No Domingo à noite, quando fui colocar o resumo das minhas provas de orientação do fim-de-semana, deparei-me com uma realidade. Fiz muito poucas provas em 2009. Só três ou quatro fins-de-semana de provas de orientação, e nenhuma de orientação em BTT. Acho que novos interesses acabaram por entrar e consumir parte do tempo que tinha para este desporto – meia-maratona, maratona, treinos, vólei,… Acabei por prestar mais atenção a estas actividades, muitas vezes pelo objectivo em si, pelo desafio de correr 21 quilómetros em menos de 2h, ou de conseguir correr 42Ks de seguida. Mas acho que, muito sinceramente, quando o fiz, passou-me qualquer coisa ao lado.


No Domingo tive uma prova dura. Foi uma prova longa de 6,8 quilómetros lienares, o que significa que, provavelmente, devo ter corrido à volta de 8 kms em piso de areia, no meio do pinhal, a rasgar arbustos que me davam pelo joelho, a proteger-me do vento cortante frio que soprava do mar da Nazaré, a tentar não ser incomodado pelas gotas de chuva. Uma prova de navegação difícil, com pequenos pormenores que nos podiam baralhar e fazer perder o Norte. Mas, uma prova que me deu muito gozo! Pelo prazer de cruzar o pinhal, pelo cheiro da terra molhada, pela sensação de pisar a areia, pelos sons da chuva a bater na folhagem acima de nós, pela velocidade, pelo respirar do ar frio e húmido! Pelo prazer incontornável de olhar para um mapa e vê-lo materializar na cabeça, e depois levantar os olhos e vê-lo ali no terreno.
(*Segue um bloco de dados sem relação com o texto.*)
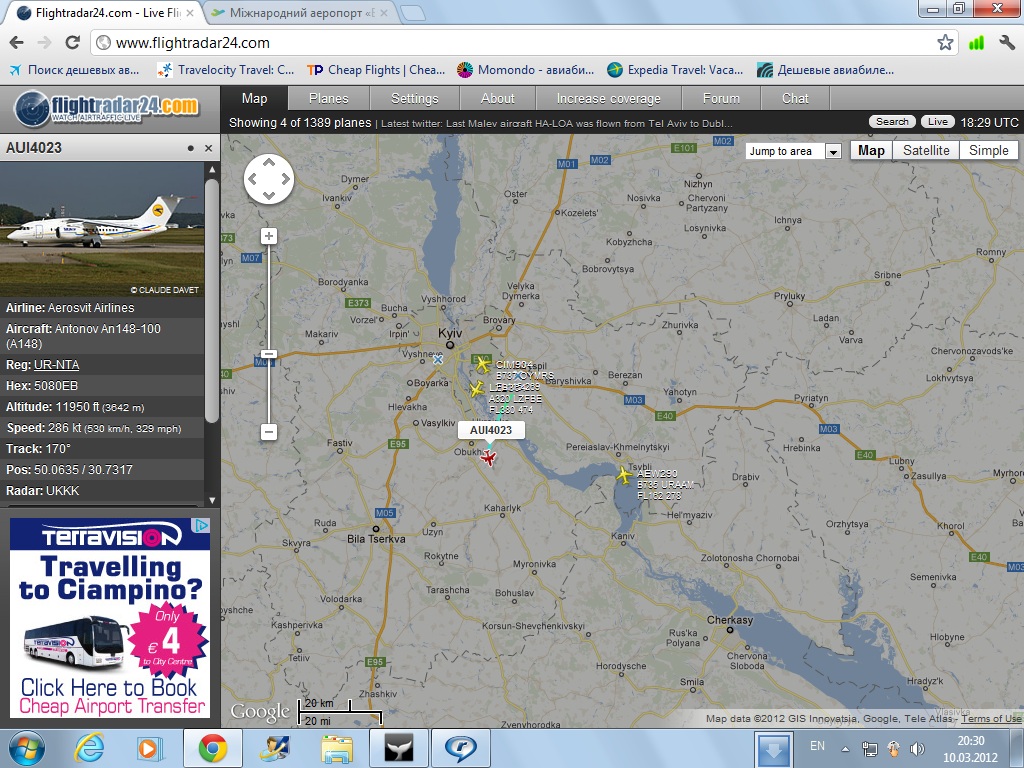This screenshot has height=768, width=1024.
Task: Click the red AUI4023 airplane icon
Action: tap(489, 458)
Pelo desafio de navegar por ele até àqueles pequenos pontinhos perdidos no papel e que sabemos que vão estar ali, algures, no meio daquele verde e castanho.


É este o meu desporto! A orientação! Jogar xadrez enquanto se corre no meio da natureza, como os nórdicos lhe chamam. Eu corro e treino para isto – não para conseguir fazer mais quilómetros em estrada! Eu corro e treino pelo prazer de poder correr na natureza, usufruir dela, com dezenas de pequenos problemas para resolver no meio. E o sorriso com que acabei a prova no Domingo (e no Sábado), é a melhor prova disso.